Telling sexist jokes, emailing porn to colleagues or sexually-salacious texting are all set to be
outlawed under a draft bill
currently under review by the city authorities.
Once approved by
the Standing Committee of the Shanghai People's Congress, the Shanghai
Supplement to the Women's Protection Law will become the first law in
China's history to clearly define sexual harassment.
Ge, an official with the Shanghai Women's Association, said the group
had received few complaints about sexual
harassment but the subject is a hot topic in the media and
stories of "groping" in public transport abound on the Internet.
"A major problem is that we just don't know how widespread sexual
harassment is because so few women speak out.
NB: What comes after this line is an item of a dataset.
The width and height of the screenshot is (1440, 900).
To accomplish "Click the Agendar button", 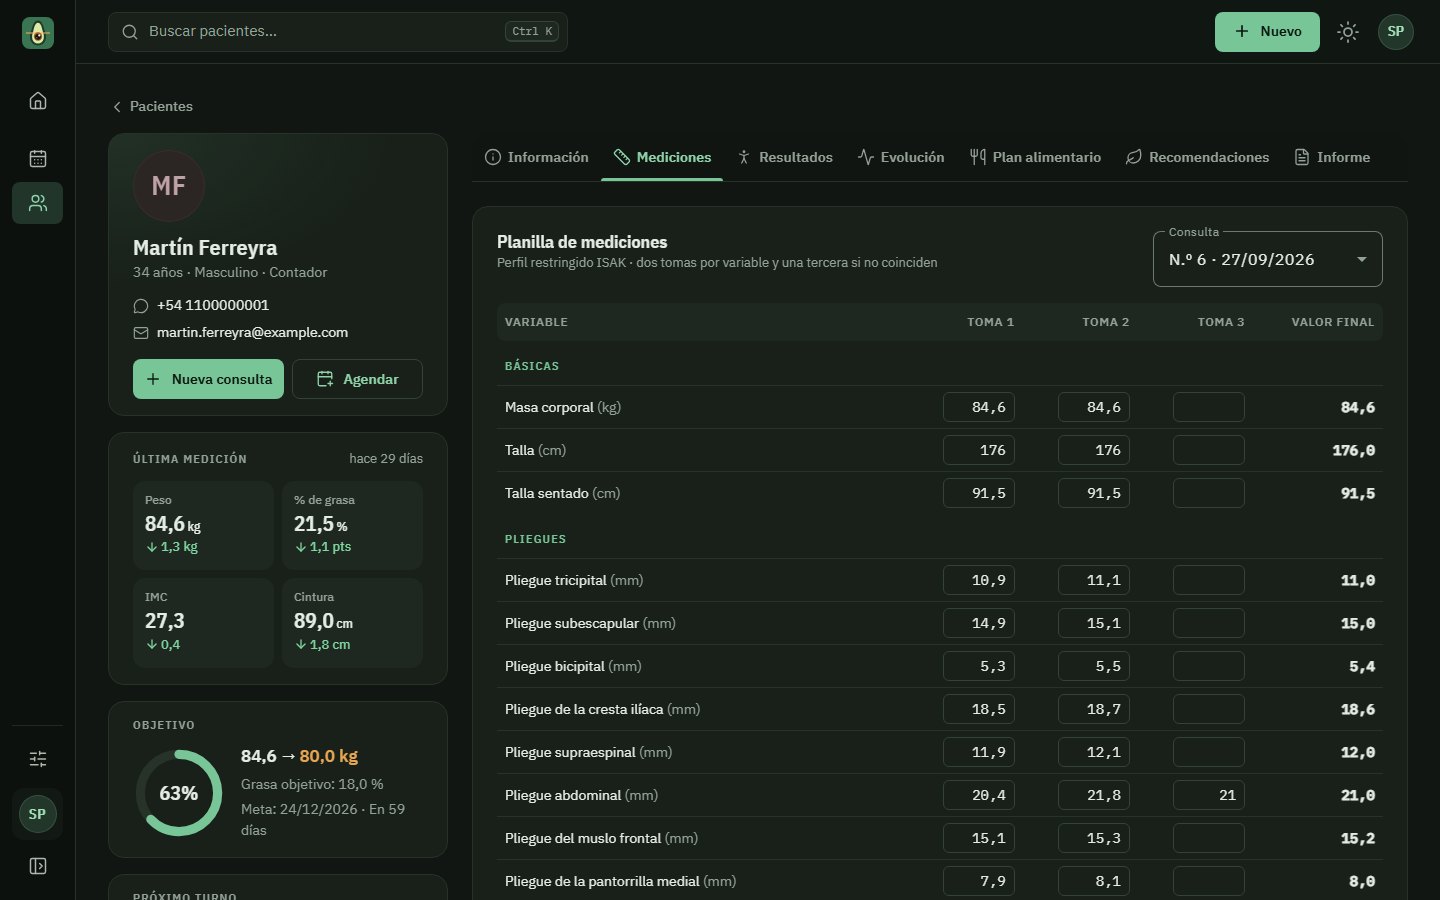I will pos(357,379).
Many women who suffer
harassment are too embarrassed to take the matter further," Ge explained.
Shanghai lawyer Si Weijiang told China Daily that despite their high
profile, there are currently very few cases brought for sexual harassment.
The lack of a clear definition of the offence and the difficulty in
proving a case which often boils down to one person's word against
another's, have made pursuing such cases difficult, Si said.
Commenting on the new law, Xu Yuzhou, lawyer for the woman who claims
to have been groped by her doctor, said there was still much work to be
done since sex harassment became an offence enshrined in law for the first
time last year.
"The Shanghai Supplement helps give a much clearer definition of what
the law means by sexual harassment," he said.
Jiang Qin, a 33-year-old designer, said she fully supported the law,
adding that in the past she had received sexual text messages from men
which she considered to be harassment.
Ida Relsted, from Denmark, said it was good to have a law, which might
make men think twice before sending sexist or harassing messages.
"It's still not enough though and more needs to be done, both in terms
of the law and in educating people what is and isn't acceptable," she
According to Xu, evidence is the most important but problematic area of
such cases. "At the moment there is no law which specifies what kind of
evidence is admissible and how much evidence is needed.
"The draft also does not include definition about damages."
The revision stipulates that words, pictures and electronic information
insinuating sex or bodily contact that "injures" a woman is sexual
harassment. It does not, however, define the extent of the "injury."